Die Rhythmik ist komplex
Den charakteristischen Sound geben die Abstände zwischen zwei Tönen. Sie sind statt in Zweier-, in Neunerschritten unterteilt. Dadurch umfasst die Oktave nicht 12, sondern insgesamt 36 Töne. Und statt den gemeinhin gebräuchlichen 24 Dur- und Molltonarten kennt die türkische Musik 590 verschiedene Tonskalen. Auch die Rhythmik ist komplex: 79 Taktarten stehen im türkischen System zur Verfügung. Irritierend sind vor allem die Sieben-, Fünf- oder Neun-Vierteltakte. Erst vor 100 Jahren wurde die klassische türkische Musik in einem an europäische Standards angelehnten Notenkorsett systematisiert. Neben Kreuzchen und B’s gibt es auch Vorzeichen für die Neunteltöne.
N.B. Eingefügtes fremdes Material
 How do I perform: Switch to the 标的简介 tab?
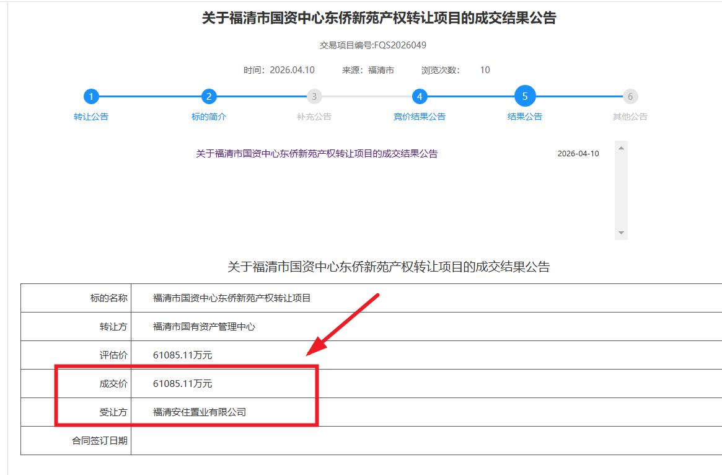point(209,117)
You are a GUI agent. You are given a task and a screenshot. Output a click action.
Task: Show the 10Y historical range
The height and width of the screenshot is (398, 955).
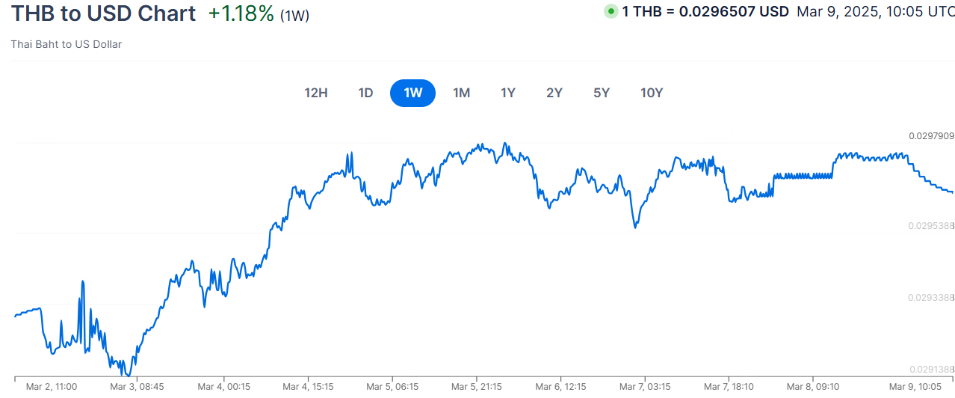tap(652, 94)
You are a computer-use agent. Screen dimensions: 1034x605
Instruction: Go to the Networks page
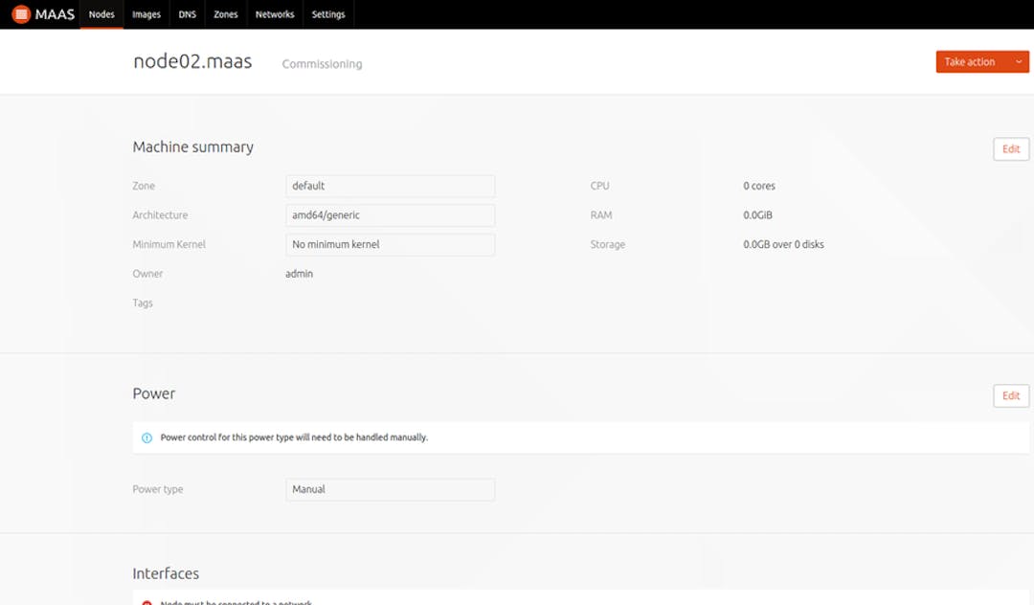(275, 14)
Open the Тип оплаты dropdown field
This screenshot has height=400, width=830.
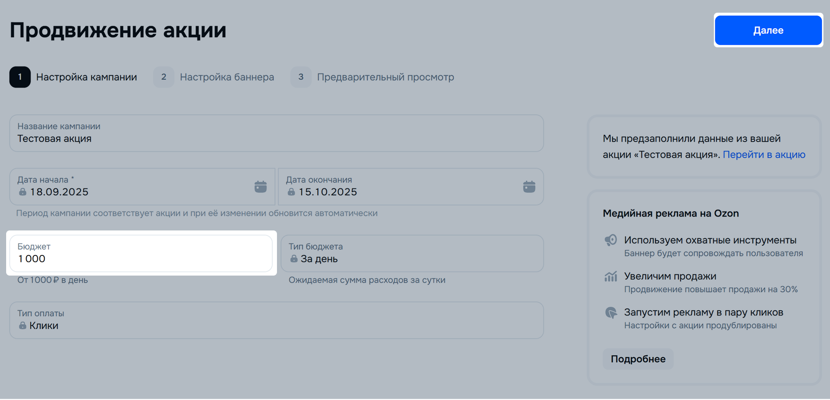[x=276, y=320]
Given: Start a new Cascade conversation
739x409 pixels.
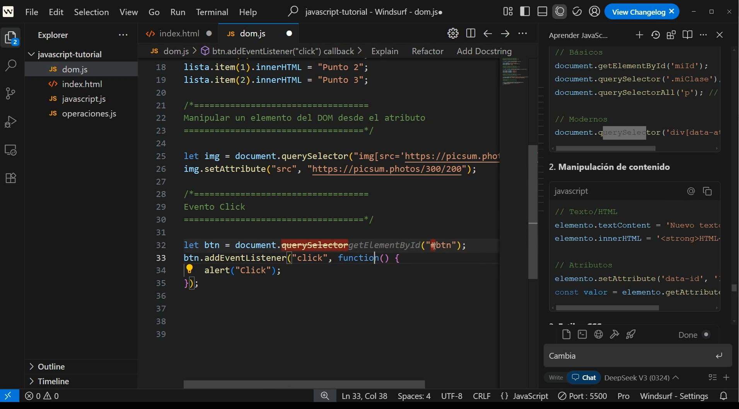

Chorleiter Sahin Öztürk stammt aus der Türkei, lernte in verschiedenen Landesteilen Saz und Kanun. Mit 19 Jahren kam er nach Deutschland und arbeitet heute in der Finanzabteilung von Nokia. Auch in Deutschland erhielt er über Jahre Privatunterricht von namhaften Musikern. Er gründete mehrere Chöre und gilt heute in Süddeutschland als einer der Pioniere für die klassische türkische Musik.
Am 8. Dezember um 17 Uhr ist der 2016 gegründete Genclik ve Cocuk Korosu (Kinder- und Jugendchor) im Rokokosaal im Fronhof zu hören.